> _지시 사항_: 아래의 줄을 빈 줄을 제외하고 Markdown 표로 출력하십시오. 열 이름은 "번호"와 "줄"로 하고, 각 행에는 행 번호와 해당 줄을 넣으십시오.

> _추출된 줄_:
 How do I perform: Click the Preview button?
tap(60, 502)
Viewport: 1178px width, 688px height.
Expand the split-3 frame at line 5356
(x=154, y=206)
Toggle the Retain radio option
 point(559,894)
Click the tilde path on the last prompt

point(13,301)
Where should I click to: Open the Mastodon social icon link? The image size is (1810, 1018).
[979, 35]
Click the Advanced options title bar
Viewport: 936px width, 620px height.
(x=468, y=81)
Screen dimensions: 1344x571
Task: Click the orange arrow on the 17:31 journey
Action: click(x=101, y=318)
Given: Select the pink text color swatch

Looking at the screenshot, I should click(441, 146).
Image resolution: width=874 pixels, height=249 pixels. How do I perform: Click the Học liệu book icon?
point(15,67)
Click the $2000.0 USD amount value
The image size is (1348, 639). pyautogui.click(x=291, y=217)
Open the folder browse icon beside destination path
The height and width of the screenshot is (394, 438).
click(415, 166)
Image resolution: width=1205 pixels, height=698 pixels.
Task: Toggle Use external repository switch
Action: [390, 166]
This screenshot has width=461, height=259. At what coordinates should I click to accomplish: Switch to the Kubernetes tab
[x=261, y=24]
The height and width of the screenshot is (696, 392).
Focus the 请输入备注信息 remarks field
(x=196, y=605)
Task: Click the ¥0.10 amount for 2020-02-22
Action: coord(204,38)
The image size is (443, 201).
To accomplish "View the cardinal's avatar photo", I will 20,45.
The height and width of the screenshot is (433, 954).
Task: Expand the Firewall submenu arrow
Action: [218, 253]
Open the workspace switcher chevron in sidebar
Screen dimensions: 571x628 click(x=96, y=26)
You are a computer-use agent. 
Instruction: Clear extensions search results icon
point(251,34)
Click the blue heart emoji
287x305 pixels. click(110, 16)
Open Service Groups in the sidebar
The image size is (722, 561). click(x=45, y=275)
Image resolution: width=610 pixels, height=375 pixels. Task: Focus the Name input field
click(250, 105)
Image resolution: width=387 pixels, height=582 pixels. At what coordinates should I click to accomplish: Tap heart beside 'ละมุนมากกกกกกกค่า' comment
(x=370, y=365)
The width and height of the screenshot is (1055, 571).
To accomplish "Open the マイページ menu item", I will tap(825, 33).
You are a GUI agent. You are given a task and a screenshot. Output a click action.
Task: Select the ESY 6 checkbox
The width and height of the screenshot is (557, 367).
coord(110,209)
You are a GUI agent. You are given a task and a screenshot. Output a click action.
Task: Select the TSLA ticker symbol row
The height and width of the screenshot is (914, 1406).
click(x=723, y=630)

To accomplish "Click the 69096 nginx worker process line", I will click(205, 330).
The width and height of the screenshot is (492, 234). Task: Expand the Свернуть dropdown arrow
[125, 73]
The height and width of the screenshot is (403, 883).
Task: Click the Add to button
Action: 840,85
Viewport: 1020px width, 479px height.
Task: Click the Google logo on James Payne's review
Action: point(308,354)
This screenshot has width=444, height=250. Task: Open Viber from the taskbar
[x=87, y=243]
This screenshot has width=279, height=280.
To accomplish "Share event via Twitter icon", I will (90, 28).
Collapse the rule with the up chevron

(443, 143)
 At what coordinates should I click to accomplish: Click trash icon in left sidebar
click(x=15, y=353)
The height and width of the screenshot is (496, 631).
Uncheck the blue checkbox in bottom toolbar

> _정답_:
| 번호 | 줄 |
|---|---|
| 1 |  How do I perform: Click the Preview button? |
| 2 | tap(60, 502) |
| 3 | Viewport: 1178px width, 688px height. |
| 4 | Expand the split-3 frame at line 5356 |
| 5 | (x=154, y=206) |
| 6 | Toggle the Retain radio option |
| 7 |  point(559,894) |
| 8 | Click the tilde path on the last prompt |
| 9 | point(13,301) |
| 10 | Where should I click to: Open the Mastodon social icon link? The image size is (1810, 1018). |
| 11 | [979, 35] |
| 12 | Click the Advanced options title bar |
| 13 | Viewport: 936px width, 620px height. |
| 14 | (x=468, y=81) |
| 15 | Screen dimensions: 1344x571 |
| 16 | Task: Click the orange arrow on the 17:31 journey |
| 17 | Action: click(x=101, y=318) |
| 18 | Given: Select the pink text color swatch |
| 19 | Looking at the screenshot, I should click(441, 146). |
| 20 | Image resolution: width=874 pixels, height=249 pixels. How do I perform: Click the Học liệu book icon? |
| 21 | point(15,67) |
| 22 | Click the $2000.0 USD amount value |
| 23 | The image size is (1348, 639). pyautogui.click(x=291, y=217) |
| 24 | Open the folder browse icon beside destination path |
| 25 | The height and width of the screenshot is (394, 438). |
| 26 | click(415, 166) |
| 27 | Image resolution: width=1205 pixels, height=698 pixels. |
| 28 | Task: Toggle Use external repository switch |
| 29 | Action: [390, 166] |
| 30 | This screenshot has width=461, height=259. At what coordinates should I click to accomplish: Switch to the Kubernetes tab |
| 31 | [x=261, y=24] |
| 32 | The height and width of the screenshot is (696, 392). |
| 33 | Focus the 请输入备注信息 remarks field |
| 34 | (x=196, y=605) |
| 35 | Task: Click the ¥0.10 amount for 2020-02-22 |
| 36 | Action: coord(204,38) |
| 37 | The image size is (443, 201). |
| 38 | To accomplish "View the cardinal's avatar photo", I will 20,45. |
| 39 | The height and width of the screenshot is (433, 954). |
| 40 | Task: Expand the Firewall submenu arrow |
| 41 | Action: [218, 253] |
| 42 | Open the workspace switcher chevron in sidebar |
| 43 | Screen dimensions: 571x628 click(x=96, y=26) |
| 44 | You are a computer-use agent.  |
| 45 | Instruction: Clear extensions search results icon |
| 46 | point(251,34) |
| 47 | Click the blue heart emoji |
| 48 | 287x305 pixels. click(110, 16) |
| 49 | Open Service Groups in the sidebar |
| 50 | The image size is (722, 561). click(x=45, y=275) |
| 51 | Image resolution: width=610 pixels, height=375 pixels. Task: Focus the Name input field |
| 52 | click(250, 105) |
| 53 | Image resolution: width=387 pixels, height=582 pixels. At what coordinates should I click to accomplish: Tap heart beside 'ละมุนมากกกกกกกค่า' comment |
| 54 | (x=370, y=365) |
| 55 | The width and height of the screenshot is (1055, 571). |
| 56 | To accomplish "Open the マイページ menu item", I will tap(825, 33). |
| 57 | You are a GUI agent. You are given a task and a screenshot. Output a click action. |
| 58 | Task: Select the ESY 6 checkbox |
| 59 | The width and height of the screenshot is (557, 367). |
| 60 | coord(110,209) |
| 61 | You are a GUI agent. You are given a task and a screenshot. Output a click action. |
| 62 | Task: Select the TSLA ticker symbol row |
| 63 | The height and width of the screenshot is (914, 1406). |
| 64 | click(x=723, y=630) |
| 65 | To accomplish "Click the 69096 nginx worker process line", I will click(205, 330). |
| 66 | The width and height of the screenshot is (492, 234). Task: Expand the Свернуть dropdown arrow |
| 67 | [125, 73] |
| 68 | The height and width of the screenshot is (403, 883). |
| 69 | Task: Click the Add to button |
| 70 | Action: 840,85 |
| 71 | Viewport: 1020px width, 479px height. |
| 72 | Task: Click the Google logo on James Payne's review |
| 73 | Action: point(308,354) |
| 74 | This screenshot has width=444, height=250. Task: Open Viber from the taskbar |
| 75 | [x=87, y=243] |
| 76 | This screenshot has width=279, height=280. |
| 77 | To accomplish "Share event via Twitter icon", I will (90, 28). |
| 78 | Collapse the rule with the up chevron |
| 79 | (443, 143) |
| 80 |  At what coordinates should I click to accomplish: Click trash icon in left sidebar |
| 81 | click(x=15, y=353) |
| 82 | The height and width of the screenshot is (496, 631). |
| 83 | Uncheck the blue checkbox in bottom toolbar |